If you need to be away from your partner to:  

a) have the freedom to be yourself and make friends on your own terms;  
b) think of things to talk about with your partner;  
c) test the worthiness of your relationship;  
d) make new friends off theirs;  
e) have good sexual experiences;  
f) prove that they value you;  
g) decide how you want to manage your time and who you want to spend it with, whether it's by yourself or with colleagues, friends, partner, etc. and;  
h) stay focused,  

then I really question your thought process with regards to this topic. You should be able to do all this 100% even if your boyfriend was living with you right now. You've described everything that pertains to a healthy relationship, and believe me, you can have all these things without your partner living hours away from you and only seeing each other once or twice a month. Take an outsider's perspective and look at your current relationship. What if your boyfriend meets another woman in university, who is just as/or more talented, beautiful, caring, intelligent, etc. as you, but with the added bonus that this person is physically there with him in his everyday life; you don't think he would even consider for a second what it would be like to form a new relationship or question the state of his current one? 

You can have all the trust, hope and confidence in the world, but there is something as human nature and real life that you have to deal with. Human beings need personal connections, be with people they can see, touch, and hold, someone they can experience new things with - not someone they talk to over technological devices and see once or twice a month. We're not living in the 50s and 60s anymore, where you found one person and married them after a few months of courtship. Most people in today's society love different people throughout their lives, and this is accepted and perfectly fine, so long as you are loyal when you are with that one person. This does not mean that you cannot fall in love and feel affection towards others as well, though. These feelings only exasperate when there is a huge distance between you and your partner. 
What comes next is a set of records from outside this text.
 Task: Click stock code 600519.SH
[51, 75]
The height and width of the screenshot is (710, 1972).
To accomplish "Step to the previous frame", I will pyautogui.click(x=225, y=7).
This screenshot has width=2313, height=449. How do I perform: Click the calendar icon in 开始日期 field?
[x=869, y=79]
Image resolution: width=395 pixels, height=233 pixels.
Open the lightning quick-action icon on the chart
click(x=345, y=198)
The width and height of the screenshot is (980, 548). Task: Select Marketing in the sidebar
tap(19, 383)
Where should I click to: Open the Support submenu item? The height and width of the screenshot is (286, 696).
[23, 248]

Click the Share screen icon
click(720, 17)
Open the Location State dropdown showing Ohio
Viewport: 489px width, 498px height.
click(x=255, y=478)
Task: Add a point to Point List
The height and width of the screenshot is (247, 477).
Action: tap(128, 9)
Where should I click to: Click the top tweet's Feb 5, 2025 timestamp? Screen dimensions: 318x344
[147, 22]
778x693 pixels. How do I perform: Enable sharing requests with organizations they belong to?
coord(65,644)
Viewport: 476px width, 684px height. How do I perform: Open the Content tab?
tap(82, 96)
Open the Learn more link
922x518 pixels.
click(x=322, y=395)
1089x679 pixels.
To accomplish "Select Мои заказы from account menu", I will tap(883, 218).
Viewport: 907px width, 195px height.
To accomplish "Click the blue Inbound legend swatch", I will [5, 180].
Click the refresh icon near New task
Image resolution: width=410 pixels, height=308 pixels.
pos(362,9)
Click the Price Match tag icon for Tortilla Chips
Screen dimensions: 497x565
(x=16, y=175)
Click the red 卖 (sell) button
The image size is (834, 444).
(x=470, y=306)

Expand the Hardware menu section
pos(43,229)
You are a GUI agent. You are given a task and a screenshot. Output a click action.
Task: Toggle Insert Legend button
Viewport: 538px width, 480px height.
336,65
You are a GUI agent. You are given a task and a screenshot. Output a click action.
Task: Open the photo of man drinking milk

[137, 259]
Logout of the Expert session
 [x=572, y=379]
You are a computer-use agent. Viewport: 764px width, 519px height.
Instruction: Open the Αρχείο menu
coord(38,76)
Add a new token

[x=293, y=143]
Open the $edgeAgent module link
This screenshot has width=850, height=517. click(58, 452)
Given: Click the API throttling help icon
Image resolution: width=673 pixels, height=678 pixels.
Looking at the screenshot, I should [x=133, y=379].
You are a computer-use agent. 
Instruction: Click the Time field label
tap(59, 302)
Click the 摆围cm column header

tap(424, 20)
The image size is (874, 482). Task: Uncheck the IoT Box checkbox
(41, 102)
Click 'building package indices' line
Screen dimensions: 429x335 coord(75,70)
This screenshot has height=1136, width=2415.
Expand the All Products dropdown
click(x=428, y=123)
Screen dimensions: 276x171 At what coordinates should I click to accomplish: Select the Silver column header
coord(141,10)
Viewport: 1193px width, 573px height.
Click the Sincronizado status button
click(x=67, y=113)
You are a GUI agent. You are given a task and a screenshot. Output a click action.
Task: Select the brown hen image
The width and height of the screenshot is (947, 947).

Lastly, yes, you can absolutely have a successful long-distance relationship, but it's not sustainable for lengthy periods of time. I hope you know that.  

To add some context to your post, I really question how long you've been in a long-distance relationship for? You may have been dating for years, but I really doubt you've been in a long-distance relationship for most of this time, and if you have, then I really question if your confidence and trust is not misguided here.